If two or three of those variables push you toward staying with Simplifi, staying is reasonable. The piece that surprises people is how often only one variable was actually doing the work.

Side by side, six rows

A shorter comparison than these posts usually run. Four rows where the difference actually decides a switch, bookended by the two cost rows that frame the decision.

Quicken SimplifiSpreadsheet (template or DIY)
Cost$36 to $72 per year$19 to $29 once, or free
Projected cash flowAuto-detected, 30 to 60 daysListed once, runs as far as you have data
Transaction entryDaily auto-syncWeekly CSV paste, about 5 minutes
CategorizationRules with light learning, opaqueRules table, auditable
Works outside the USLimitedAny currency, any country
Five-year cost on the annual plan$179$19 to $29

The four-column app-vs-DIY-vs-template spread the other posts in this series use is overkill here. The DIY and template columns differ on setup time, not on what they do.

Templates that fit this

Pick by which Simplifi view you opened most.

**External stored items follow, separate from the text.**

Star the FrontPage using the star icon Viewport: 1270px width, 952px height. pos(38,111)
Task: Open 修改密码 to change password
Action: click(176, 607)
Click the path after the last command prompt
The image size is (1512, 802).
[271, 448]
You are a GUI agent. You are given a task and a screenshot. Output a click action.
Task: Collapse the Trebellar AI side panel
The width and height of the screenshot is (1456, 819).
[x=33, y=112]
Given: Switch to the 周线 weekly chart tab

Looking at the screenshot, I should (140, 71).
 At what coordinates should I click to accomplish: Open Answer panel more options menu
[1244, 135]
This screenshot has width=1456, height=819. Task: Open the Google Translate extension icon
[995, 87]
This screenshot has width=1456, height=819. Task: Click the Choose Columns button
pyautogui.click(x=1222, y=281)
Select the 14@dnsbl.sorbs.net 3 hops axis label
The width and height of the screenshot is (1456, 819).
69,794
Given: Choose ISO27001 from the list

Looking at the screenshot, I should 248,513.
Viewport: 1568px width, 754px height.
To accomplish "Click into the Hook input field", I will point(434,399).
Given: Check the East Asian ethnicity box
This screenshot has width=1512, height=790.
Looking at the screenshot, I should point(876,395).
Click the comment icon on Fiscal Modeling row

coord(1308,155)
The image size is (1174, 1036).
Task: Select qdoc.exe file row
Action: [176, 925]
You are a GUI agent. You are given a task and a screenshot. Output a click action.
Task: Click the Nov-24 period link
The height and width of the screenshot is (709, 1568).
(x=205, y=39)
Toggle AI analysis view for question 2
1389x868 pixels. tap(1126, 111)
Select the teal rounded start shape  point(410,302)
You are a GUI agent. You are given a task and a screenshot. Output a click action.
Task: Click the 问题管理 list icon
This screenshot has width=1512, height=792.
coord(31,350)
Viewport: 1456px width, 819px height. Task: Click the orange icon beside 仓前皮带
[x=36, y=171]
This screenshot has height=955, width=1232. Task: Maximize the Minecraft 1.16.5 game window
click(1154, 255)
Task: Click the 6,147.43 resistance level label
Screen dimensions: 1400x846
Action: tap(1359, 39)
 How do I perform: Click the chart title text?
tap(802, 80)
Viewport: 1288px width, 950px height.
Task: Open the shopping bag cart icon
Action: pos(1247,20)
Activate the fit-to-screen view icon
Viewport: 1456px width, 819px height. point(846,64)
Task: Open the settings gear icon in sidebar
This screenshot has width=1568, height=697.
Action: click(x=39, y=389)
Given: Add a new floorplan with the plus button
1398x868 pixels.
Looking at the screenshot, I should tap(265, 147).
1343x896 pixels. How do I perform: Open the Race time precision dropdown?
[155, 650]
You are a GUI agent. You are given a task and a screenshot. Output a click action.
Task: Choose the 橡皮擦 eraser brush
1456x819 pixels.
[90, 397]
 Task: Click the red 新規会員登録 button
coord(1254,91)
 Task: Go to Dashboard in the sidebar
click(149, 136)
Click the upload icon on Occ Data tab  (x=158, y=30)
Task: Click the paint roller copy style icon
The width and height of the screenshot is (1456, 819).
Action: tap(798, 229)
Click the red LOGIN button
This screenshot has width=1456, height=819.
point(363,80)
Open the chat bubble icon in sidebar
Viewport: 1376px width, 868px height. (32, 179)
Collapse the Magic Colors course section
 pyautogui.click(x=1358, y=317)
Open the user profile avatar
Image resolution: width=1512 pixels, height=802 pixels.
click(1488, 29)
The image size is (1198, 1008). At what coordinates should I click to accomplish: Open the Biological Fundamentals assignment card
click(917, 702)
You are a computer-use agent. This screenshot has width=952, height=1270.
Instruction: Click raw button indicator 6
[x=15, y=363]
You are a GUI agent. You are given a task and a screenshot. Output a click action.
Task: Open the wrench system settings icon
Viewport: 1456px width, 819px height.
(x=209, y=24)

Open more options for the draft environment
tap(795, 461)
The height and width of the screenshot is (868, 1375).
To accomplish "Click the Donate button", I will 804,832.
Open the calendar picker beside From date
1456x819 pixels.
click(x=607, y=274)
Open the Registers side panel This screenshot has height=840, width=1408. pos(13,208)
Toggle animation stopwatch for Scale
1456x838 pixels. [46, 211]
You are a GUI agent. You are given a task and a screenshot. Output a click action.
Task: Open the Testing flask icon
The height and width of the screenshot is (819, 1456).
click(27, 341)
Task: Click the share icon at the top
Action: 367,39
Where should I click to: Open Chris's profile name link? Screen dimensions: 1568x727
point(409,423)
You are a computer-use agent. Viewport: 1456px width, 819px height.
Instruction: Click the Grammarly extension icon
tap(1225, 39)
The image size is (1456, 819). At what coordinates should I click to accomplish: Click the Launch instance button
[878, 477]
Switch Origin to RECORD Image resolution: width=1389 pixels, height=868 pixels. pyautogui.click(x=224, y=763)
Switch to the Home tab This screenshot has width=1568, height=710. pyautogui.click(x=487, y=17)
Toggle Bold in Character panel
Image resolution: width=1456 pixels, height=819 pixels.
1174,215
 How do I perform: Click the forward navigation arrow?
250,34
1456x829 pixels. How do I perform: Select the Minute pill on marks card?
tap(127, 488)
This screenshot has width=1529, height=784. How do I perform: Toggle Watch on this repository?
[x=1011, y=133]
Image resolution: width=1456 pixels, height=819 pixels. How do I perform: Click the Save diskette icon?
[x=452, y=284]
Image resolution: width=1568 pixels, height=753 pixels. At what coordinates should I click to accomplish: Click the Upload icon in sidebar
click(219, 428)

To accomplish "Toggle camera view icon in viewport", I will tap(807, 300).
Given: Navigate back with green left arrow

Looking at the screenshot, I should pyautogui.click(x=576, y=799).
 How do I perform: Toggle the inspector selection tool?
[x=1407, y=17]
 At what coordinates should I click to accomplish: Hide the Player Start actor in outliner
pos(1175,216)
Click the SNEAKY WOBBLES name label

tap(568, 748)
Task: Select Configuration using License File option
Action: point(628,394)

  • If the projected balance was the screen, the Cash Flow Forecast is the file. Forward-looking projection with scheduled bills, income timing, and a running balance. It’s the closer of the two analogs and the one you’d want if the question is whether you’ll be okay by the 28th.
  • If the spending plan was the screen, the Monthly Budget Template is the file. Planned-vs-actual by category, monthly dashboard, conditional formatting that does the watchlist job. Lower price, narrower scope than the projection template.

Both share the same Transactions structure, so running them side by side later is a copy-paste away rather than a re-architecting project.